◆ BRIEF ◆
Provide an exact copy of the lines from the beginning of the records through the line that includes "You are a computer-use agent. Image", and of no others.
BEGIN SOURCE INFORMATION
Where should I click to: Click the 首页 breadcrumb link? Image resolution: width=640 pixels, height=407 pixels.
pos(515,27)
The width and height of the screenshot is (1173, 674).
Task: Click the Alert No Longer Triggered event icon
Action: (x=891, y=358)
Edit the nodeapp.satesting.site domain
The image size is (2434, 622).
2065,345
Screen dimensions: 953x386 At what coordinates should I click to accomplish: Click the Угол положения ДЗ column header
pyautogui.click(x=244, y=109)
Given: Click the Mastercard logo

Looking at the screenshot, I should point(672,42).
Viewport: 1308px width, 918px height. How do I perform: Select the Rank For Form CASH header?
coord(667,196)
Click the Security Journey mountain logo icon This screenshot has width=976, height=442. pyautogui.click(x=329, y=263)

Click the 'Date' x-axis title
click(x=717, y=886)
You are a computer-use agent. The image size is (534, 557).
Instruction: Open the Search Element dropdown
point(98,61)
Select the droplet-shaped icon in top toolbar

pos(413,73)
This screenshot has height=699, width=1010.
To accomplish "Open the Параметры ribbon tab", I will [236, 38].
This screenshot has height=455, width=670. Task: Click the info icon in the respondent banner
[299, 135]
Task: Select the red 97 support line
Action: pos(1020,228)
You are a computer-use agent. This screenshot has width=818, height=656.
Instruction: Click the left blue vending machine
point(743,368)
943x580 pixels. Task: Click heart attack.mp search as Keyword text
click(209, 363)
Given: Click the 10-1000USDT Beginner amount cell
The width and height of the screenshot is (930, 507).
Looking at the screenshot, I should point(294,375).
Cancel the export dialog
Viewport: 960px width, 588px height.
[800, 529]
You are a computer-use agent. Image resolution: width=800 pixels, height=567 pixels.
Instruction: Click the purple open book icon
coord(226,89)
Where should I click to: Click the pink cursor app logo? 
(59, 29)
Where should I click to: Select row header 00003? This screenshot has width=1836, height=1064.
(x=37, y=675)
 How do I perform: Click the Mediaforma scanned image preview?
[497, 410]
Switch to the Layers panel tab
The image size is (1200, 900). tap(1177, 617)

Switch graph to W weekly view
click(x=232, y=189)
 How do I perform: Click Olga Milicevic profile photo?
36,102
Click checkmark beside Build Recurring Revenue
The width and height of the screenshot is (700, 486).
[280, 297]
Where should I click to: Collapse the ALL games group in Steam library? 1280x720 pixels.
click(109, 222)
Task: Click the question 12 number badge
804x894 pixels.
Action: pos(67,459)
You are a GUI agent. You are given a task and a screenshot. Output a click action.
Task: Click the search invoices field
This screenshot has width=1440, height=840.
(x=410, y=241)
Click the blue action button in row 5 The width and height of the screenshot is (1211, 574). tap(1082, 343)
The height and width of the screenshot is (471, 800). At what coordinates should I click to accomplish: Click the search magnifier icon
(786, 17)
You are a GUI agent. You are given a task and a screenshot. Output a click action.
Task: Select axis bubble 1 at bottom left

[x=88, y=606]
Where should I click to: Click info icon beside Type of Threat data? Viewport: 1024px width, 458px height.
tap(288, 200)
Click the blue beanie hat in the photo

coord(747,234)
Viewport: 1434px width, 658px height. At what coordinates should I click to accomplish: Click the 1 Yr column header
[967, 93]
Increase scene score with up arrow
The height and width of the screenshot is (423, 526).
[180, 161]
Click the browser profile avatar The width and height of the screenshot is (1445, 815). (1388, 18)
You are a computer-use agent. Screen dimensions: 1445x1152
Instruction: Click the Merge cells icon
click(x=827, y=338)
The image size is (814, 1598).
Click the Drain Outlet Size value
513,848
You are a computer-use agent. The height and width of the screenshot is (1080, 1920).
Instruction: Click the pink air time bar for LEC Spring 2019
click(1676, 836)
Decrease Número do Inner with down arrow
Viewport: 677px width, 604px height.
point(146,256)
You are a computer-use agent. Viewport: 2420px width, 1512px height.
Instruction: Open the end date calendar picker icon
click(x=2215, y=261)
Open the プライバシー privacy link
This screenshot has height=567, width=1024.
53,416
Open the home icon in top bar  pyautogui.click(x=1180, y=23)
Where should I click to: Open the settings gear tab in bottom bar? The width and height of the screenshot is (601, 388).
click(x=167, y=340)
END SOURCE INFORMATION
◆ OUTPUT ◆
Where should I click to: Click the 首页 breadcrumb link? Image resolution: width=640 pixels, height=407 pixels.
pos(515,27)
The width and height of the screenshot is (1173, 674).
Task: Click the Alert No Longer Triggered event icon
Action: (x=891, y=358)
Edit the nodeapp.satesting.site domain
The image size is (2434, 622).
2065,345
Screen dimensions: 953x386 At what coordinates should I click to accomplish: Click the Угол положения ДЗ column header
pyautogui.click(x=244, y=109)
Given: Click the Mastercard logo

Looking at the screenshot, I should point(672,42).
Viewport: 1308px width, 918px height. How do I perform: Select the Rank For Form CASH header?
coord(667,196)
Click the Security Journey mountain logo icon This screenshot has width=976, height=442. pyautogui.click(x=329, y=263)

Click the 'Date' x-axis title
click(x=717, y=886)
You are a computer-use agent. The image size is (534, 557).
Instruction: Open the Search Element dropdown
point(98,61)
Select the droplet-shaped icon in top toolbar

pos(413,73)
This screenshot has height=699, width=1010.
To accomplish "Open the Параметры ribbon tab", I will [236, 38].
This screenshot has height=455, width=670. Task: Click the info icon in the respondent banner
[299, 135]
Task: Select the red 97 support line
Action: pos(1020,228)
You are a computer-use agent. This screenshot has width=818, height=656.
Instruction: Click the left blue vending machine
point(743,368)
943x580 pixels. Task: Click heart attack.mp search as Keyword text
click(209, 363)
Given: Click the 10-1000USDT Beginner amount cell
The width and height of the screenshot is (930, 507).
Looking at the screenshot, I should point(294,375).
Cancel the export dialog
Viewport: 960px width, 588px height.
[800, 529]
You are a computer-use agent. Image resolution: width=800 pixels, height=567 pixels.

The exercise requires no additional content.